*THE INPUT*

◆ ◆ ◆ ◆ ◆

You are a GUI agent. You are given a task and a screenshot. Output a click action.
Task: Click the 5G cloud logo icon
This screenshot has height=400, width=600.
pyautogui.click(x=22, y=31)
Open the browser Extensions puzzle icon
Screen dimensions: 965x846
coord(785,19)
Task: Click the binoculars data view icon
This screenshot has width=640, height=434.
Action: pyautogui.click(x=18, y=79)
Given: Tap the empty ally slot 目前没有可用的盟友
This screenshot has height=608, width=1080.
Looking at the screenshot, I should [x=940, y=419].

◆ ◆ ◆ ◆ ◆

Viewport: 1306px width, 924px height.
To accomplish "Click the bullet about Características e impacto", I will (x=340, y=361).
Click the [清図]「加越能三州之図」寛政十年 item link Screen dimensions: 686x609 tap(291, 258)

◆ ◆ ◆ ◆ ◆

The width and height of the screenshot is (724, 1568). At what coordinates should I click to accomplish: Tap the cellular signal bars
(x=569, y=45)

◆ ◆ ◆ ◆ ◆

*TASK*
Give the material between the lines holding "Given: Tap the empty ally slot 目前没有可用的盟友" and "Looking at the", inclusive, as a two-column CSV with the headers instruction and response. Each instruction and its response form one row, each in a single quoted field, with line breaks replaced by spaces.

*ANSWER IN FULL*
instruction,response
"Given: Tap the empty ally slot 目前没有可用的盟友 This screenshot has height=608, width=1080.","Looking at the screenshot, I should [x=940, y=419]."